Startups that can use sports, either in conjunction with elite clubs and even globally, or within their own communities, may well be of interest.

“We’re really conscious of that,” Robertson says.

The power of the team

When launching any startup, education is crucial. When she founded MarineVerse, for example, Dziemidowicz had no experience in the tech or startup space at all.

“Having a startup is a bit different to doing your normal business, and to having employment,” she says.

“Educating yourself about what you need to do, and how you need to think, and how other people have done it is really important.”

She also places importance on the community. And, while she says she has networks in the startup world, it wasn’t until the sportstech pitch competition in March that she really connected with other sportstech founders.

“It’s about knowing the environment,” she explains.

For example, if a founder speaks to others who have been in their shoes and have, for example, pitched 100 times and succeeded on the 101st, they know not to be too downhearted when they’re rejected for the third time.

“It’s just giving you perspective,” she adds.

There’s also an element of being surrounded by people with a similar mindset, and bouncing ideas around. This is where it’s particularly useful to be around people in your sector.

“There are definitely similarities,” Dziemidowicz says.

MarineVerse is more likely to run into the same challenges as say, the founder of a golf startup, than as the founder of a foodtech startup.

“It’s mostly because of who the audiences are, and how they behave, and what sport does to people in general,” she explains.

“There is an aspect of entertainment and physical activity, and maybe a fan community.”

You can draw parallels between sportstech startups, even if on the surface they appear completely different.

There’s the same potentially limited customer base, there are specific audience demands, and similarities in the ways these products are consumed.

“You can translate that and draw parallels and learn,” Dziemidowicz says.

“I can see the benefit in potentially grouping sportstech versus fintech, agtech and so on.”

Mussa also stresses the power of a community, both in sports and in startups.

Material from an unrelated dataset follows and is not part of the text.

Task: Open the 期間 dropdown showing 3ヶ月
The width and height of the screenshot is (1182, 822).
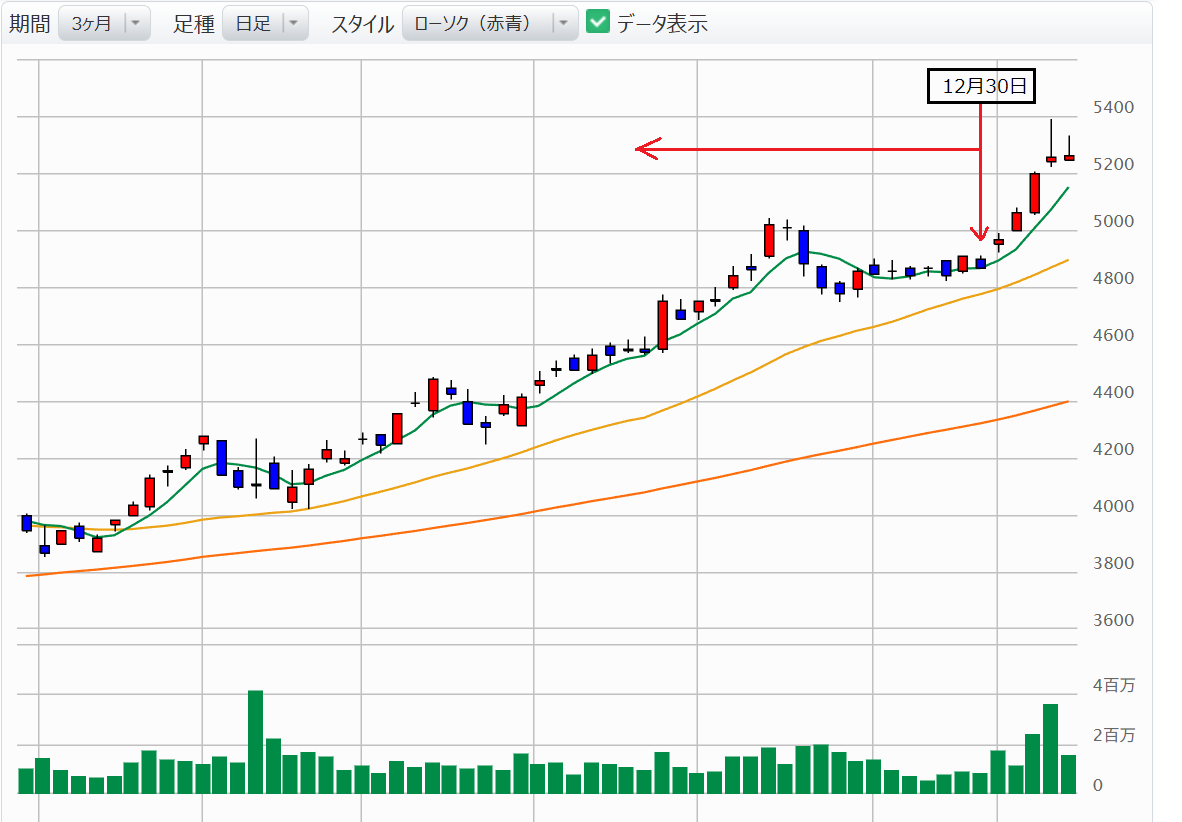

People who work in the sports industry tend to be ‘sportspeople’, he says.

“It’s not a job you take because you want to prosper financially … you really work in sports because you enjoy sports.”

Whether people are passionate about the sports themselves, in the business side of things like Mussa is, or are fascinated by everything that goes on behind the scenes, “it’s really an industry that is led by some form of passion”, he says.

It’s a close-knit community, he says, especially in Australia. And, as a founder, having access to a sports-focused startup community would have “unquestionably” helped Mussa in Benchvote’s early days.

“I got really lucky,” he says.

Benchvote got a government grant, and was able to secure some strong pilot customers, he says. But to build up his network and get to where he is now “was a slog”, he says.

“Having somebody who could open up those doors for you and really guide you in that thinking, rather than being a trial-and-error process, I couldn’t tell you how much of a difference that would have made for us,” he says.

Australia is a small market, and quite far away from the rest of the world, which is something to overcome.

“Having something here, especially if it has ties internationally, would be such a help.”